_Compito assegnato 1_.
Secondo l'articolo sui baby-calciatori africani, da quale città è partita l'inchiesta giudiziaria?
_Compito assegnato 2_.
Citi dall'articolo sui baby-calciatori africani il passo che comincia con "Falsi certificati di" e prosegue fino a "gli atti societari.".
_Compito assegnato 3_.
Prosegua l'articolo sui baby-calciatori africani riprendendo subito dopo l'ultima frase riportata.

_Testo di partenza_.

L’inchiesta. Tratta di baby-calciatori africani

Falsi certificati di maternità per tesserare giocatori minorenni provenienti dall’Africa e venderli a società di categoria superiore. Undici partite truccate e un possibile giro di totoscommesse (ancora da accertare). Trema di nuovo l’italico mondo del pallone. L’inchiesta giudiziaria stavolta è partita da Prato ma rischia di allargarsi al resto del Paese visto che i destinatari delle cessioni dei baby-calciatori, tutti ivoriani e senegalesi, risultano club professionistici come Inter, Fiorentina e Cittadella, ai quali sono stati chiesti gli atti societari.

_Sezione dati_.
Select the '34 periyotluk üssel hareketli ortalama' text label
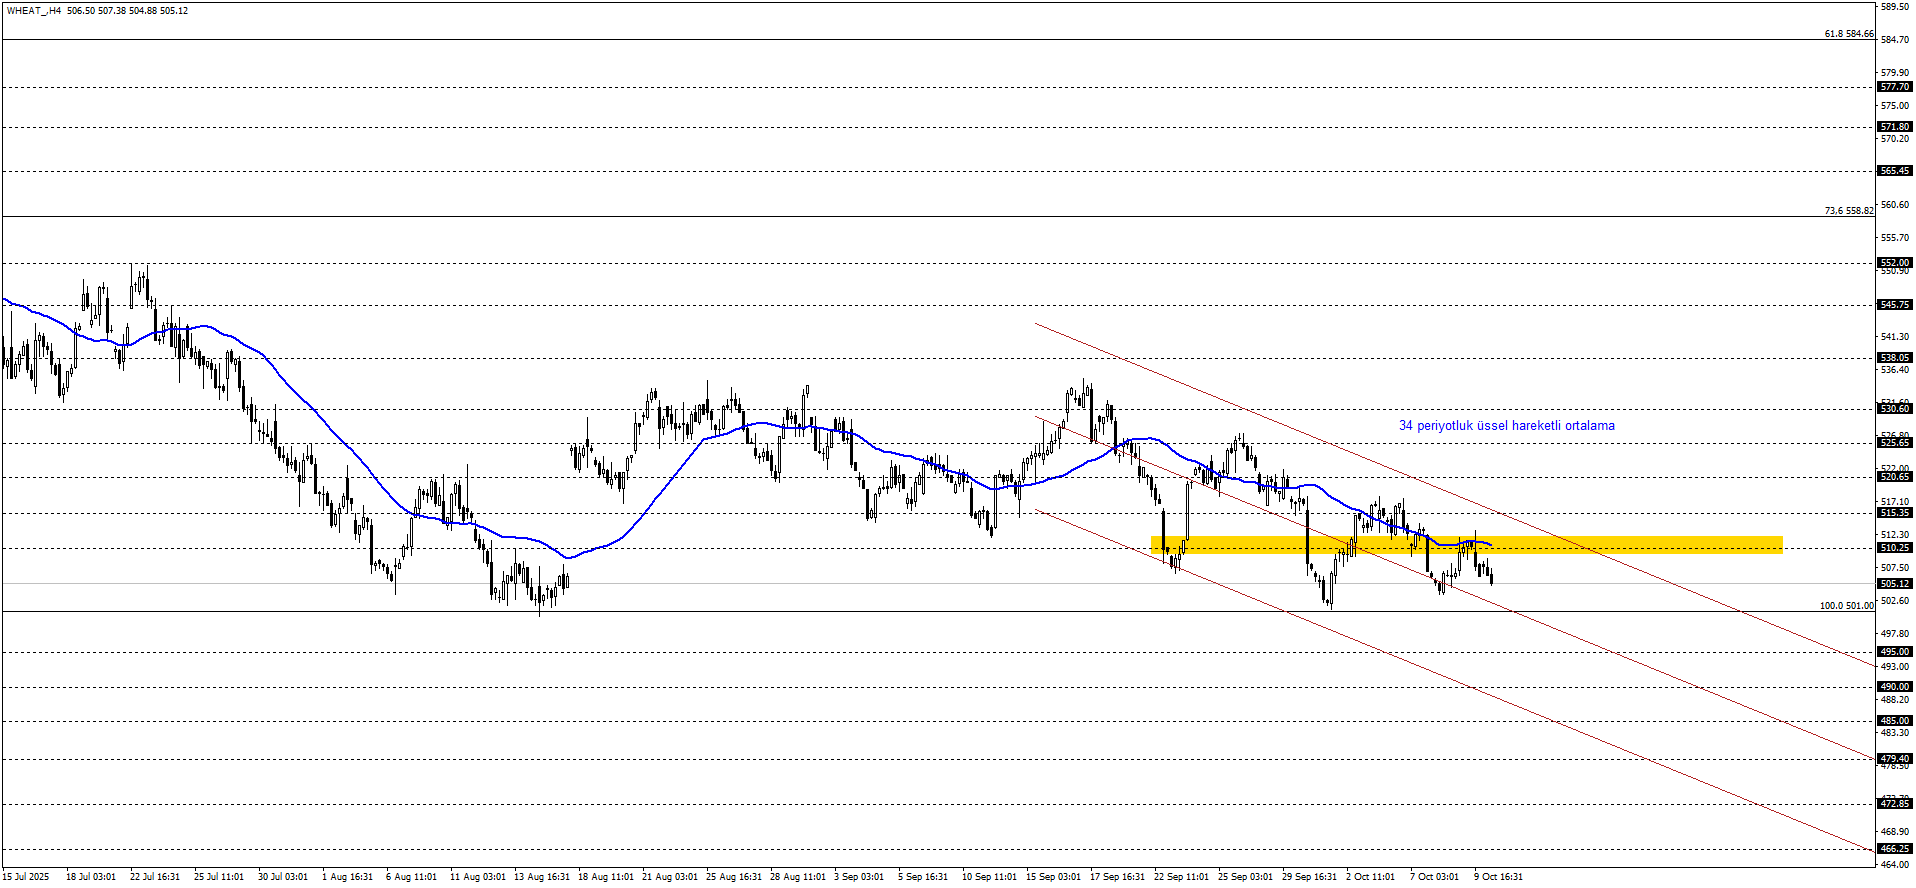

_Risultato 1_.
Da Prato.

_Risultato 2_.
Falsi certificati di maternità per tesserare giocatori minorenni provenienti dall’Africa e venderli a società di categoria superiore. Undici partite truccate e un possibile giro di totoscommesse (ancora da accertare). Trema di nuovo l’italico mondo del pallone. L’inchiesta giudiziaria stavolta è partita da Prato ma rischia di allargarsi al resto del Paese visto che i destinatari delle cessioni dei baby-calciatori, tutti ivoriani e senegalesi, risultano club professionistici come Inter, Fiorentina e Cittadella, ai quali sono stati chiesti gli atti societari.

_Risultato 3_.
Intanto sono finiti nei guai, con l’accusa d’immigrazione clandestina, falso documentale e favoreggiamento reale, l’amministratore delegato della locale squadra (che milita in Lega Pro), Paolo Toccafondi, sottoposto alla misura cautelare dell’interdizione per quattro mesi dalle funzioni dirigenziali, il presidente della società dilettantistica di Sesto Fiorentino, la Sestese, Filippo Giusti, e l’agente sportivo Filippo Pacini, entrambi agli arresti domiciliari. Una donna di origine ivoriana che si sarebbe prestata al raggiro è stata portata invece in carcere: avrebbe falsamente attestato di essere la madre di un calciatore tredicenne in seguito diventato oggetto di una trattativa di compravendita dal Prato alla Fiorentina, società che però sarebbe del tutto estranea alla vicenda, ritenendosi, anzi, ‘parte lesa’. Ieri mattina, gli agenti della Squadra mobile hanno eseguito perquisizioni – ottenendo, pare, riscontri concreti – anche a carico di arbitri, presidenti, segretari e direttori sportivi di altre squadre di calcio. Undici persone sono state raggiunte da informazioni di garanzia, una ventina i soggetti coinvolti nell’operazione di polizia.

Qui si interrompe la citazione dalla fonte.